### Questions on the material
- A) Answer these questions about the article on the Iranian exiles at Camp Ashraf, marking each answer to match its question:
(i) How many Iranian exiles are at Camp Ashraf?
(ii) Which president placed the MEK on the Foreign Terrorist Organization list?
(iii) What facility did the MEK and its affiliates provide information about?
- B) Update the article on the Iranian exiles at Camp Ashraf from "The group known" to "traitors and spies.", replacing "Mujahideen Khalq" with "People's Mujahedin".
- C) Write what follows next in the article on the Iranian exiles at Camp Ashraf, picking up after its final sentence.
-- Text under study follows --
Updated

The leader of an Iranian dissident group has agreed to start relocating refugees who for years have been living in precarious conditions in an Iraqi camp.

Under an agreement recently struck between the United Nations and the Iraqi government, the 3,400 Iranian exiles at a site known as Camp Ashraf will move to Camp Liberty -- the former U.S. military base near Baghdad -- before making arrangements to leave Iraq and resettle elsewhere.

Maryam Rajavi, the Paris-based head of the group, averted a potential showdown Wednesday by announcing that, "as a gesture of goodwill," 400 residents at Ashraf are prepared to go to Camp Liberty "at first opportunity." The statement was obtained by Fox News.

Before Wednesday, the exiles had not said whether they would consent to the U.N. deal.

The statement, however, did not indicate when the rest of the residents might relocate. And it also did not mention one of the major remaining sticking points -- the fact that in the United States, the group to which the exiles belong is a designated terror organization. As long as that label is attached to them, the residents can't be resettled in the U.S. or Europe as part of any long-term solution.

The group known as the Mujahideen Khalq or MEK, has been based in Iraq since the 1980s.
Saddam Hussein gave them protection because they helped him fight Ayatollah Khomeini and the mullahs in Iran. Since the U.S. military toppled Saddam Hussein after the invasion in 2003, the Iranians have been urging Iraq to hand over the exiles, whom Tehran considers traitors and spies.

Technically, the MEK is still on the State Department's Foreign Terrorist Organization list, placed there by President Bill Clinton because the group allegedly killed six American diplomats during the 1970s when the U.S. was supporting the Shah in Tehran. The group was reportedly placed on the list at a time when the State Department was attempting to engage Iran diplomatically.

But the State Department is reviewing that designation.

"We're giving it serious consideration," State Department spokesman Mark Toner said Wednesday, noting "no decision has been made yet."

More than a dozen former national security advisers have called on the Obama administration to delist the MEK, claiming there's no evidence today to support allegations of terrorism against the group.

More recently, the MEK and its affiliates have helped the U.S. and Western intelligence agencies. They provided information about the secret uranium enrichment facility in Natanz -- a key intelligence breakthrough for the West.
-- Text under study concluded --
-- The data follows --
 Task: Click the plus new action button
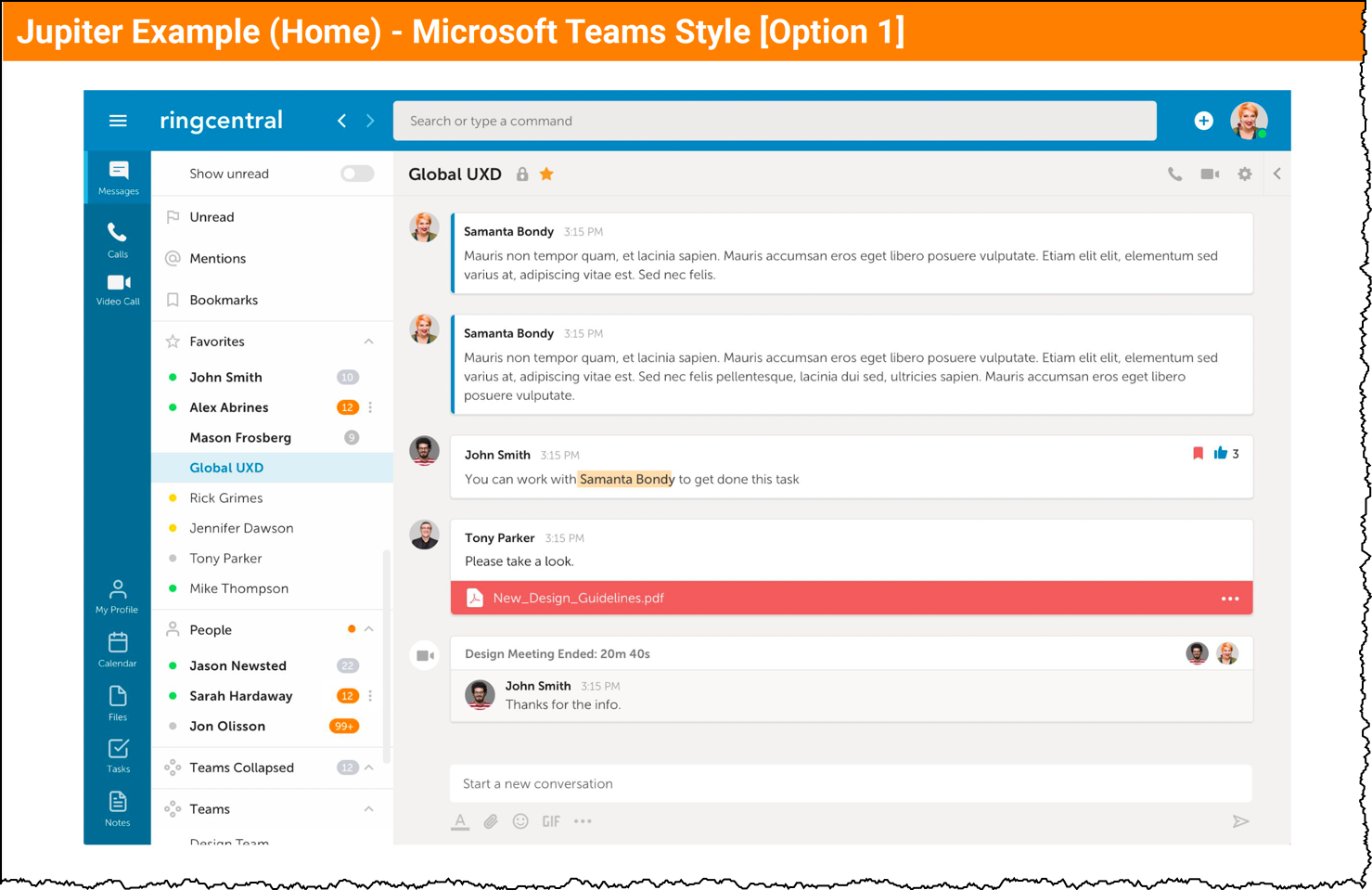pyautogui.click(x=1203, y=121)
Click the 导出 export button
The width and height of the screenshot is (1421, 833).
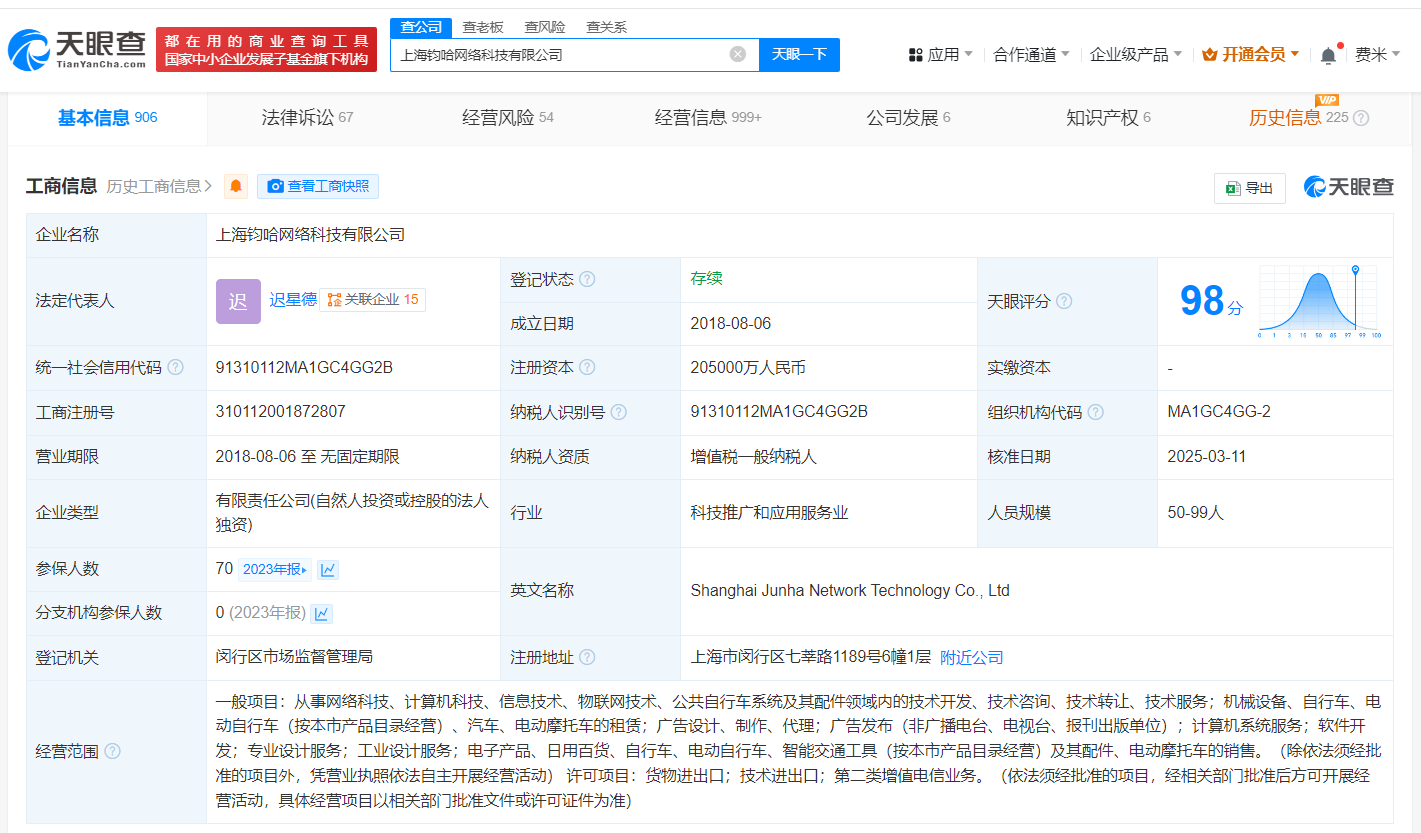pyautogui.click(x=1250, y=188)
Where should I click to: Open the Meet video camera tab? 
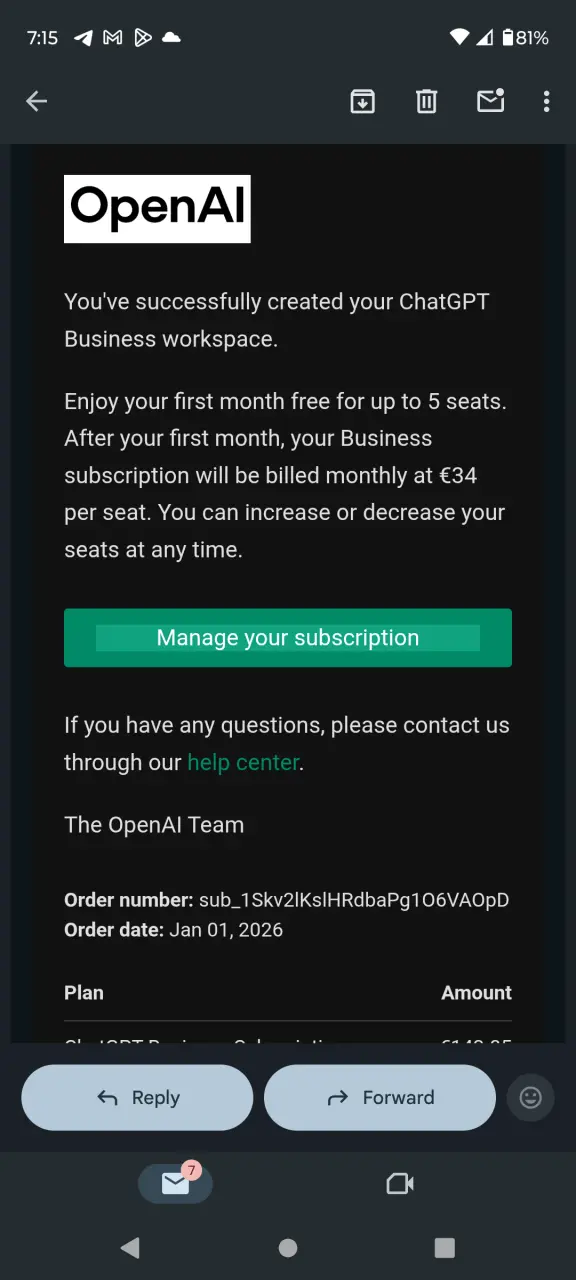400,1184
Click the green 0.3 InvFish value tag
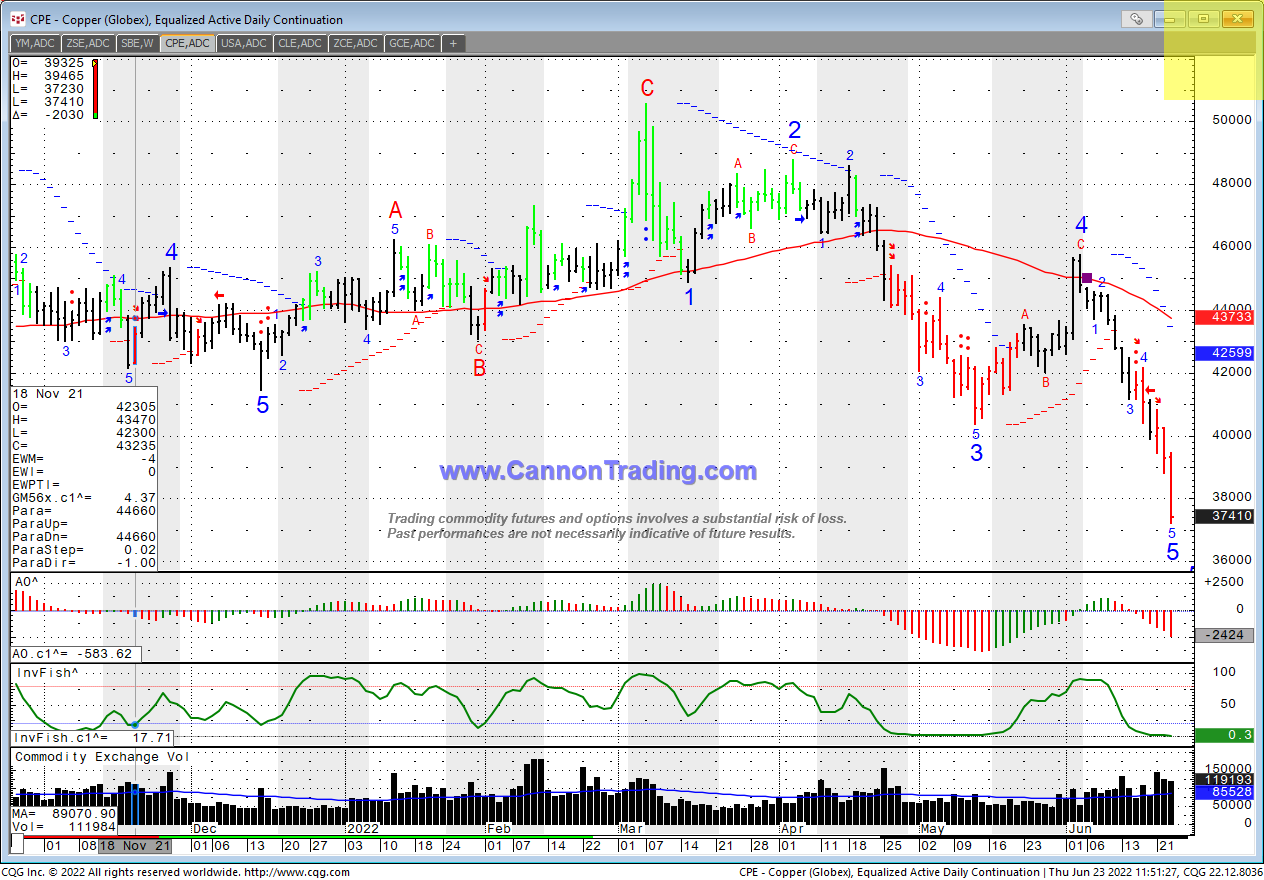Viewport: 1264px width, 880px height. pyautogui.click(x=1225, y=735)
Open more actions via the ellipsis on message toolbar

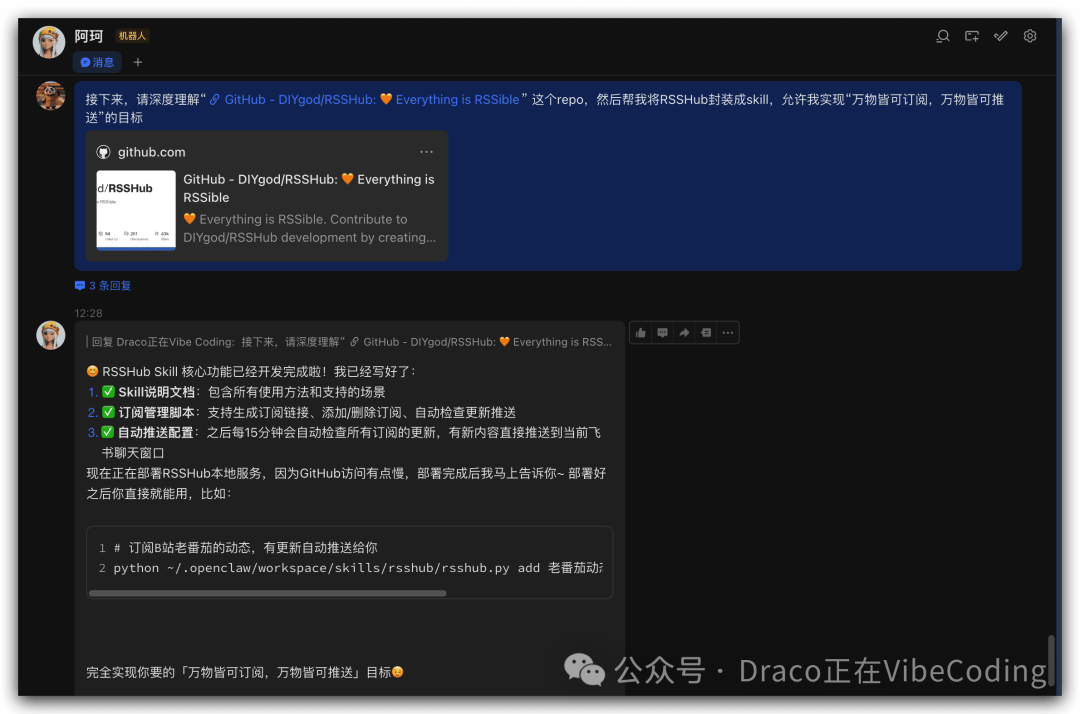728,332
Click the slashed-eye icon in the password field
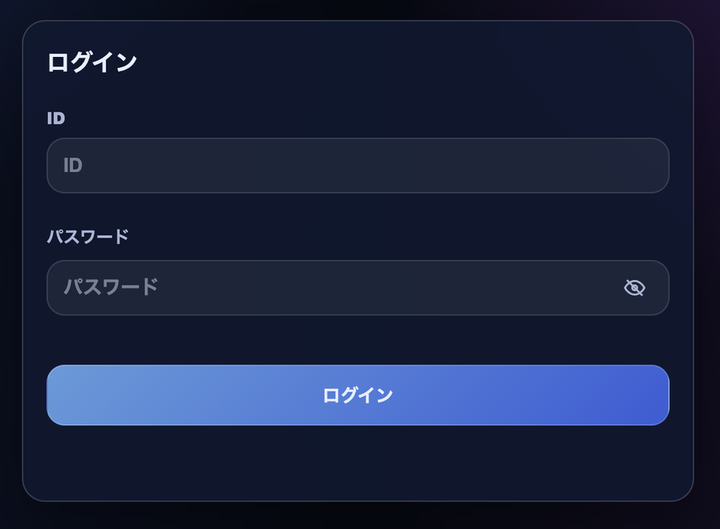 634,288
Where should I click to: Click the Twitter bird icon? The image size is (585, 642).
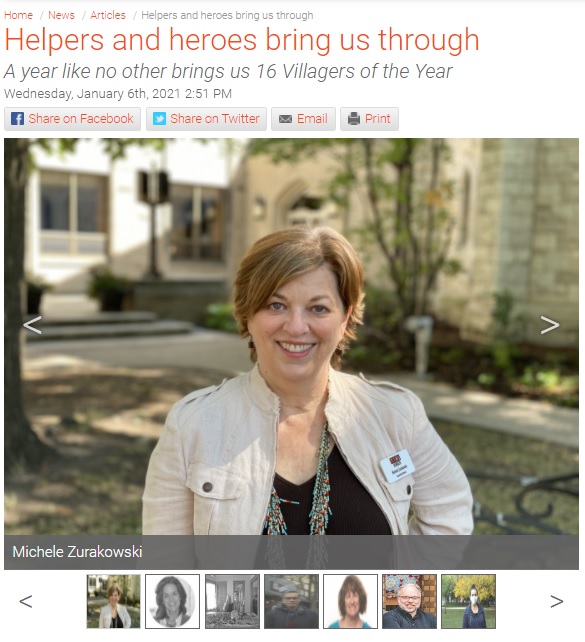pyautogui.click(x=159, y=119)
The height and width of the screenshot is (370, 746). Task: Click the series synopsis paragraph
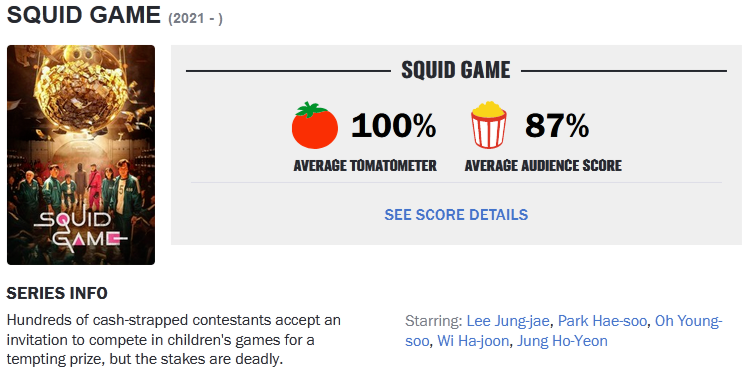[174, 340]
-- The data concluded --
### Your responses
- A)
(i) 3,400
(ii) President Bill Clinton
(iii) The secret uranium enrichment facility in Natanz

- B)
The group known as the People's Mujahedin or MEK, has been based in Iraq since the 1980s.
Saddam Hussein gave them protection because they helped him fight Ayatollah Khomeini and the mullahs in Iran. Since the U.S. military toppled Saddam Hussein after the invasion in 2003, the Iranians have been urging Iraq to hand over the exiles, whom Tehran considers traitors and spies.

- C)
A report this past August by Lincoln Bloomfield, a former assistant secretary of state, noted a "longstanding pattern" of western governments being "pressured" by Tehran to sanction the MEK. While the MEK is held responsible for the killing of six Americans in the 1970s,

Bloomfield cited claims that those responsible actually represented a "splinter" group no longer tied to the current MEK group.

Whether or not the U.S. changes the terror designation, the U.N.-Iraq plan for resettling the residents of Camp Ashraf ultimately aims to find a permanent home for the refugees.

Martin Kobler, special representative for the U.N. secretary-general, said in a letter Wednesday that the temporary relocation at Camp Liberty is "a necessary and indispensable first step towards a long-term solution." He noted that individual countries will have to decide whether they will accept the refugees, but assured that the United Nations will conduct "24/7 monitoring" of the new camp until all residents leave Iraq. The letter also said the U.S. would visit Camp Liberty "regularly and frequently."

Rajavi called for "maximum vigilance" in protecting Ashraf residents.

Even after the deal was struck, rockets from an Iranian-backed militia were fired at the camp on Sunday and Tuesday. Residents remain in fear that the Iraqi government will turn them over to Iran where they would be tried as spies and traitors. More than 30 residents of Camp Ashraf were killed by Iraqi police last April during skirmishes after the U.S. military relinquished control of the camp.

"The transfer of the first group of residents is a test of the Iraqi Government's attitude in respecting obligations as professed to the U.N. and U.S.," Rajavi said.

The U.S. military also has a role to play in protecting the residents, since the U.S. disarmed the group in 2004 and gave them protected status.

Fox News' Jennifer Griffin contributed to this report.